= WHAT IS BEING ASKED =
Provide only the number of lines below that contain the word "undo".

Collected data entries:
══════════════════════════════

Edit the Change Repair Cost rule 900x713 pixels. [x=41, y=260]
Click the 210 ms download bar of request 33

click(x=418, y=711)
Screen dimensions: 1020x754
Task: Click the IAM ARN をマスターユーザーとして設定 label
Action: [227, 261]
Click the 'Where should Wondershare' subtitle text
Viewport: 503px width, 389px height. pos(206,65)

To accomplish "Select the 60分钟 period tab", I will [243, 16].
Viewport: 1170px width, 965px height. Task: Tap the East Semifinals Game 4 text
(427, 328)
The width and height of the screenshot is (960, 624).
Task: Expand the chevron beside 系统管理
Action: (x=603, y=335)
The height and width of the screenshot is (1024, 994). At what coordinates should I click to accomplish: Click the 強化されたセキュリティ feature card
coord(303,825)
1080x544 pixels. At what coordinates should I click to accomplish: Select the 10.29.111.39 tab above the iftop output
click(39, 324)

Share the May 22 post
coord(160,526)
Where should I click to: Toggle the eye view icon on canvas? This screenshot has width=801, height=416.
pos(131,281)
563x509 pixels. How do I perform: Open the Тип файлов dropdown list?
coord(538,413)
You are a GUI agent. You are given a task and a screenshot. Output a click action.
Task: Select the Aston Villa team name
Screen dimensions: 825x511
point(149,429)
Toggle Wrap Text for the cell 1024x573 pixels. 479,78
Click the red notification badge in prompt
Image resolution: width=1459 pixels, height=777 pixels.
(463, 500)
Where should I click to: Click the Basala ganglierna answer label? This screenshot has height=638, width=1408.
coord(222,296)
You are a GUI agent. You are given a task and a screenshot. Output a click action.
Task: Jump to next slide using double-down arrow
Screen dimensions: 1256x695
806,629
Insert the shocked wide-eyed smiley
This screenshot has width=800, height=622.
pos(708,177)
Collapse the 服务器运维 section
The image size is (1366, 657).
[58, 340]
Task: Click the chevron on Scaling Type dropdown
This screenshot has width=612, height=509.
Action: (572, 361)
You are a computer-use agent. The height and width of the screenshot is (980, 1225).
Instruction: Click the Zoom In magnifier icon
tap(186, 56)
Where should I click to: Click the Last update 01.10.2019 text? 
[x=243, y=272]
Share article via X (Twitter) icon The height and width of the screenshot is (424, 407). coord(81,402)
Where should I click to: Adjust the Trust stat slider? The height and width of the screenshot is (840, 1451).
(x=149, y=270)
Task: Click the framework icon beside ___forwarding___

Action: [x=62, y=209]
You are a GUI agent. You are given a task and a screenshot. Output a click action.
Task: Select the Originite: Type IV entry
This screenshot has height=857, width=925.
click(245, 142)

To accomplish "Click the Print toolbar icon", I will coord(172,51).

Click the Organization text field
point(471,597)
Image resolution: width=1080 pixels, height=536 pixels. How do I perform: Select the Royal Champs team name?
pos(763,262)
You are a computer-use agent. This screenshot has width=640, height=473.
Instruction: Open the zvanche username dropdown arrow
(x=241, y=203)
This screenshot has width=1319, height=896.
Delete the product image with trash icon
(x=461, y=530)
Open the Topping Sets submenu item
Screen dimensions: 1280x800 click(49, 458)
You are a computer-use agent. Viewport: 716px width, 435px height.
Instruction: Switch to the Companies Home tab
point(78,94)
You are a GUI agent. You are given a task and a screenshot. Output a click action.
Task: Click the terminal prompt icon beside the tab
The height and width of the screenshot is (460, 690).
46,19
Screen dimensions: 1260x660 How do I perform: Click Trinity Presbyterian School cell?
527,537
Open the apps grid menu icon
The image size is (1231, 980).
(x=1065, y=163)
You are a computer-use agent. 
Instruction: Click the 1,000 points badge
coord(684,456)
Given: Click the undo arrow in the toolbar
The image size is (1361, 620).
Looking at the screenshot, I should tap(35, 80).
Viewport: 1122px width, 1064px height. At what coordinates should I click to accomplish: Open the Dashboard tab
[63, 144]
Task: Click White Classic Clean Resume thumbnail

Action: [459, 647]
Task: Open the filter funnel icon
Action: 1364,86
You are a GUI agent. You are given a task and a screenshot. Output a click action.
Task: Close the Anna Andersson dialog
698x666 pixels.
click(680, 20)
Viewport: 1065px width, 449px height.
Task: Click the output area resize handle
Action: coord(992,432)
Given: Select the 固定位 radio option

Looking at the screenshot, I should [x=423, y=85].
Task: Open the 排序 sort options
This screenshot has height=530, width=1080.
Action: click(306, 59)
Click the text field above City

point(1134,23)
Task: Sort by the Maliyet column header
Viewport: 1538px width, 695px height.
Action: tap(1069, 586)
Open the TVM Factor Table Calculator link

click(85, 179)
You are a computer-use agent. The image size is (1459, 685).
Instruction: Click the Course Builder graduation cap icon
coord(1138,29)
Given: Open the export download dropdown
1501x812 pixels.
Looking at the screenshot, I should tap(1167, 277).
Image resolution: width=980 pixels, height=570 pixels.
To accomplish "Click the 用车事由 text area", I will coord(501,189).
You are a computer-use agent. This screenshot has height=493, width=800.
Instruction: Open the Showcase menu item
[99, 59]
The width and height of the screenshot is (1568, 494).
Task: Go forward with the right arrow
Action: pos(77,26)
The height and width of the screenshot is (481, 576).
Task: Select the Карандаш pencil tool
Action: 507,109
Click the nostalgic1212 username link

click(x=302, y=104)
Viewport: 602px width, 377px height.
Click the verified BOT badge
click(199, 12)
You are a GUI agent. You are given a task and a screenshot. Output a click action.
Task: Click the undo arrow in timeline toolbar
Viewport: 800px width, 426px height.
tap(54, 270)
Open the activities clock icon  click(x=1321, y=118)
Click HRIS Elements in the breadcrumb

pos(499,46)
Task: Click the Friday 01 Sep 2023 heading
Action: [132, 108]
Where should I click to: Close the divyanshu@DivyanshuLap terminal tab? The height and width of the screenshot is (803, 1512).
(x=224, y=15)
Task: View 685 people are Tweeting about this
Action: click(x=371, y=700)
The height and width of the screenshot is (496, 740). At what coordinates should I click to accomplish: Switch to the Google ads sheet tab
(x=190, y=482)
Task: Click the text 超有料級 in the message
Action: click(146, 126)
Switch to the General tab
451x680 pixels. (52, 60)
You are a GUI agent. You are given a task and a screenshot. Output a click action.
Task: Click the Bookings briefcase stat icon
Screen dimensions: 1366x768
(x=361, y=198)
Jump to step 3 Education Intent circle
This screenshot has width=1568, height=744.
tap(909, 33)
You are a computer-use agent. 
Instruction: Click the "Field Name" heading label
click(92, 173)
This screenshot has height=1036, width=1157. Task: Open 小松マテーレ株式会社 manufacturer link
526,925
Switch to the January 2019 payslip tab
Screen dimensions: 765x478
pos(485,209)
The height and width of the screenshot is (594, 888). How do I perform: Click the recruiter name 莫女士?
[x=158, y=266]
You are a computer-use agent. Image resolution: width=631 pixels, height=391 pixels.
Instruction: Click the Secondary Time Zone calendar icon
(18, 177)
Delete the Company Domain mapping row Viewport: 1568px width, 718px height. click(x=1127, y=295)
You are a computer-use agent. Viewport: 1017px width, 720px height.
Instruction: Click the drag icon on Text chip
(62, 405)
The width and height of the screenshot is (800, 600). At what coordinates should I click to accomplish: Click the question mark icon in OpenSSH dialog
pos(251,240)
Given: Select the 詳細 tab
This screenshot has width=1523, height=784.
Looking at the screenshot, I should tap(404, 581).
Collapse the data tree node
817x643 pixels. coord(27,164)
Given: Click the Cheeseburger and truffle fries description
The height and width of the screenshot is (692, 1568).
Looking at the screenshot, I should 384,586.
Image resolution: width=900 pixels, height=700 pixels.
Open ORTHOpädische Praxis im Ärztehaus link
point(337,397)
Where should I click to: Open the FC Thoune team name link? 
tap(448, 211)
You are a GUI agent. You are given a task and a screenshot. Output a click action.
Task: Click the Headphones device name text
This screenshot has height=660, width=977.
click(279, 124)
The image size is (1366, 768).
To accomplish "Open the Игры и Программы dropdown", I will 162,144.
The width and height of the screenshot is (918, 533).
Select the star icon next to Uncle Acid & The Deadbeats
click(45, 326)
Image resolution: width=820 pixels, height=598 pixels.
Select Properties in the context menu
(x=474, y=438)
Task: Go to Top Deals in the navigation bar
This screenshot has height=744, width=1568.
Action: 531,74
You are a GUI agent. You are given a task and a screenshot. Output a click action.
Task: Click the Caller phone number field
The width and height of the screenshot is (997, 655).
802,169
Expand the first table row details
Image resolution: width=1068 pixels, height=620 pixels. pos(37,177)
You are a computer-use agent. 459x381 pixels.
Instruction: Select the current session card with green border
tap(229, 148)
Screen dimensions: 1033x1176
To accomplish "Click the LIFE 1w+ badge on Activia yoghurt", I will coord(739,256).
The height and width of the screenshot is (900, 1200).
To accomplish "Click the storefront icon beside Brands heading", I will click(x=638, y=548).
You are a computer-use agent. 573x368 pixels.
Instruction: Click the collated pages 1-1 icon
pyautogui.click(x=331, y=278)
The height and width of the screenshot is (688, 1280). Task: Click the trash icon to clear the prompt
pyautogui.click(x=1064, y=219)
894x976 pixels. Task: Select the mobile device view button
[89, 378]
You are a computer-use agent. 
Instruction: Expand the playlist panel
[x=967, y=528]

══════════════════════════════

= ANSWER TO THIS TASK =
2